While complimenting the PCI for choosing the "Media and Women" as the subject for year-long discussions, workshops, seminars and symposiums at the central and state levels, the President said many questions needed answers like, "What is the status of women journalists today? Do they get the enabling environment to do well in their work? What facilities such as creches and adequate environment and leave for raising their children do women journalists get? and what type of mid-service training do they receive?'' In her forceful address, Mrs Patil observed that in a competitive profession like journalism, women naturally have apsirations to rise on the ladder, just as their male colleagues.

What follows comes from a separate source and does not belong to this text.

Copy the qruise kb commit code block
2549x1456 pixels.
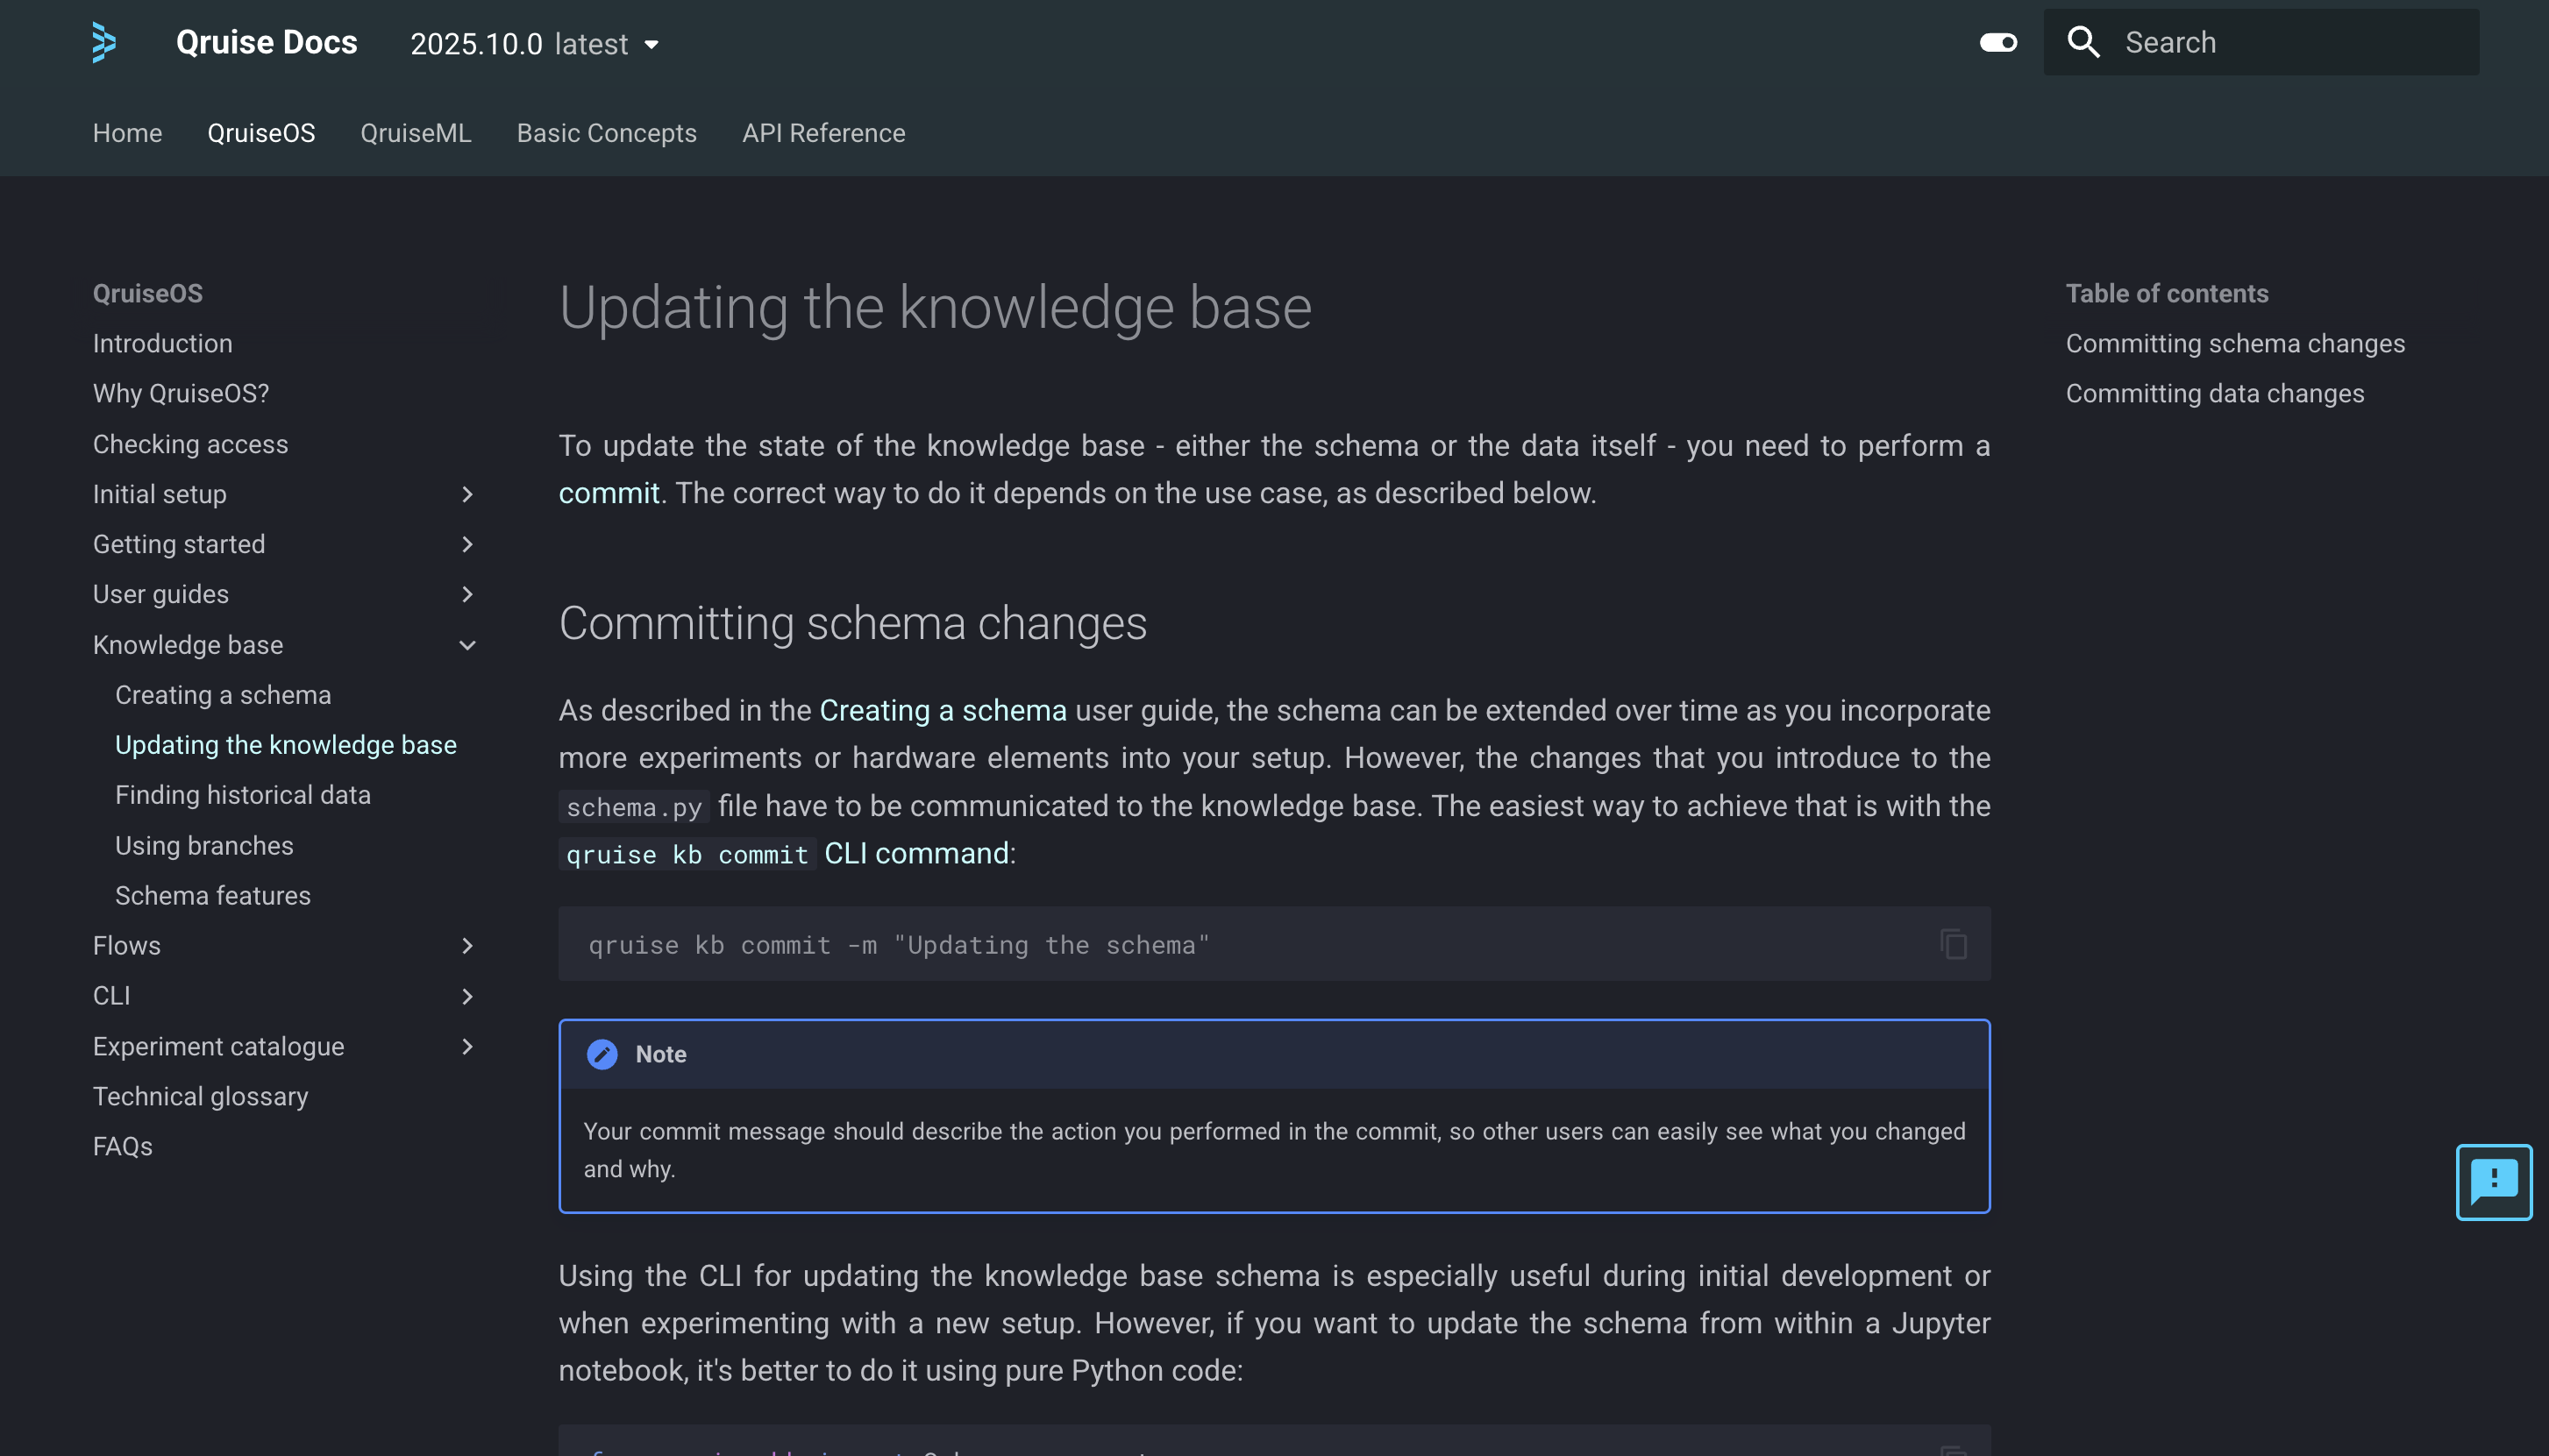[x=1953, y=944]
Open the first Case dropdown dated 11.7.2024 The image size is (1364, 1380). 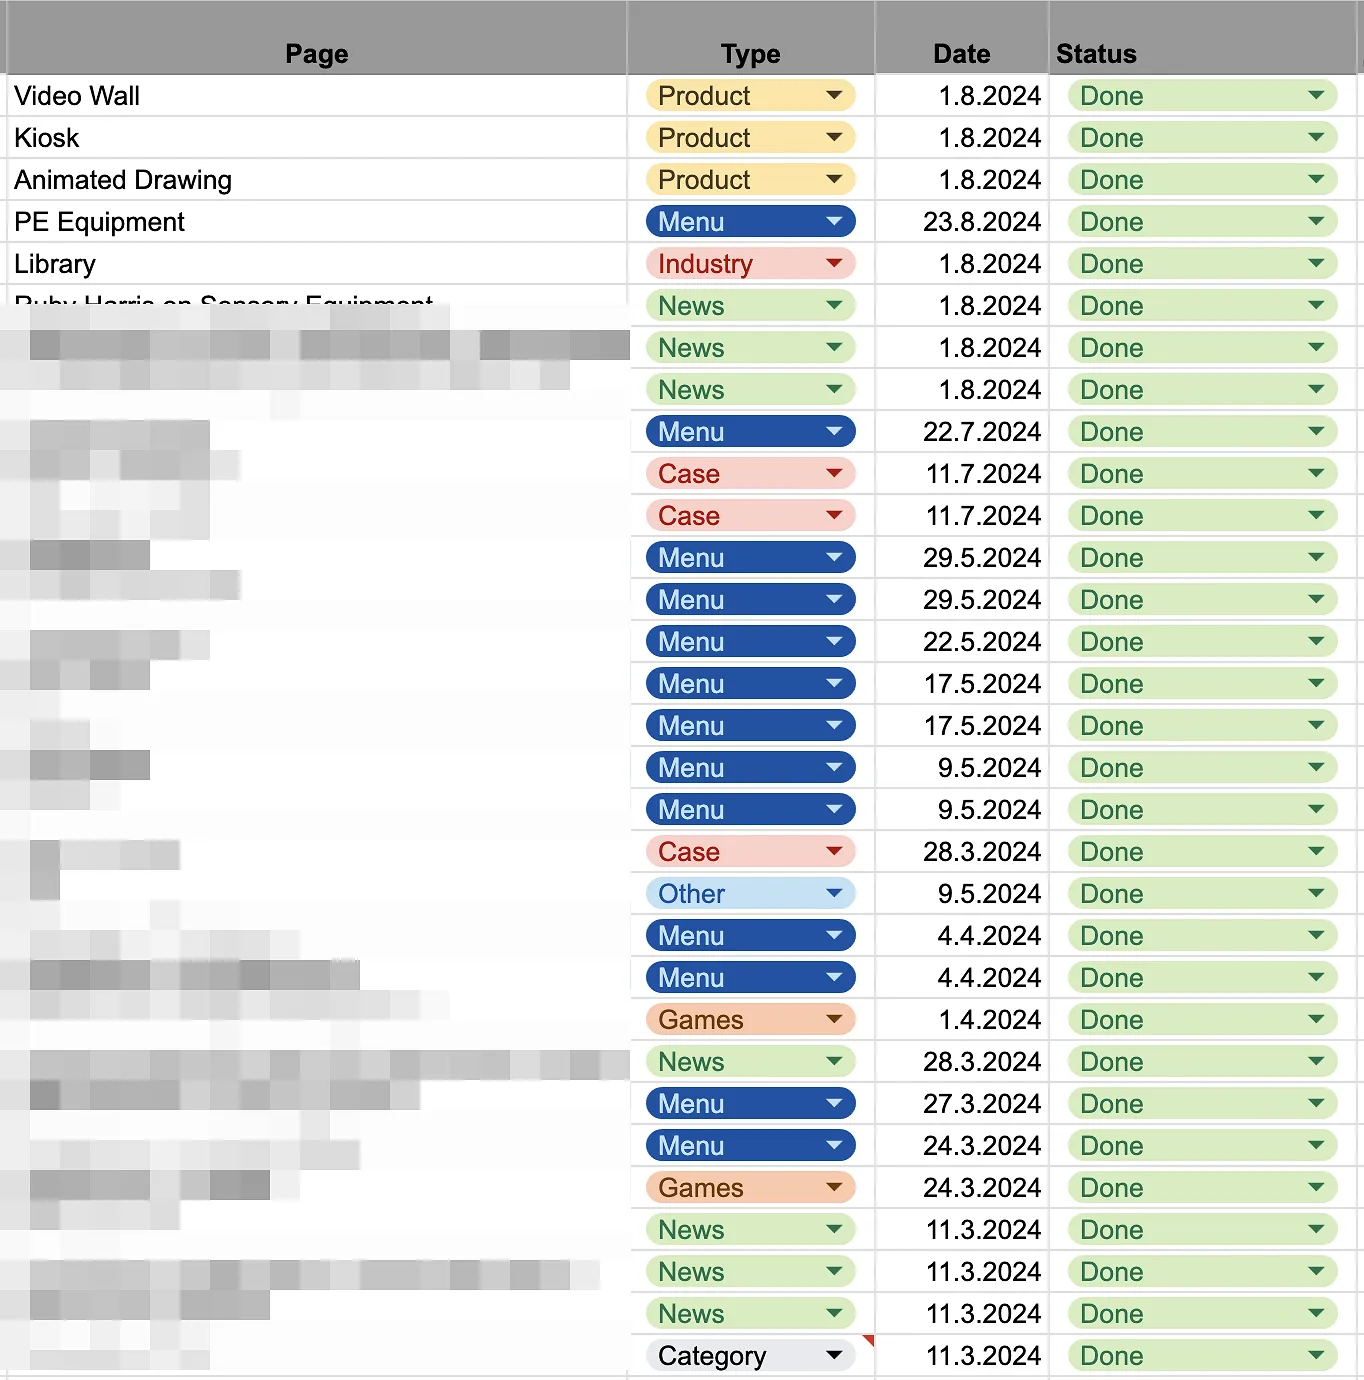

These are some of the issues which can be looked at by the managements of media organizations." On the media coverage of the various happenings, she said the nation is going through an important phase of evolution. "A new India is emerging which is confident and its economic growth has caught the attention of the world.... therefore, the media's perspective should be constructive." Minister of State for External Affairs Anand Sharma could not make it to the event for unavoidable reasons. Representing him was the Department Secretary, Sushma Singh, who noted that with increasing participation of women in both print and electronic media over the years, it is seen that women today have aquired eminence in the field and occupy high positions including those of editors and directors in leading media establishments." "In the year 1996, women's particpation in the Indian media was only 8 per cent. At present there are 12 per cent women journalists in the country," Ms Singh said.
In his 16-page key note address, PCI Chairman Justice Ray referred to the gender inequality, wage discrimation, crime against women, health scene and male-female ratio, women education as areas for immediate attention.
Justice Ray deplored that while it is true that media has brought to light, as never before, certain misdemeanours against women but in a very subtle manner and it also perpetuated the stereotype image of woman as a householder and an inconsequential entity in the traditional value system.
"Generally, women's problems never figure on the front page of a newspaper unless it is a gruesome murder or rape. Even on women's page, the newspapers do not usually address relevant issues and the reporting is all about beauty tips, recipes and fashion syndrome among others," the PCI Chairman added.
INS chief and PCI member H M Kama and Counsel secretary Vibha Bharadava also addressed the gathering. The celebrations were attended by eminent media experts, jurists and students of various institutes of journalism.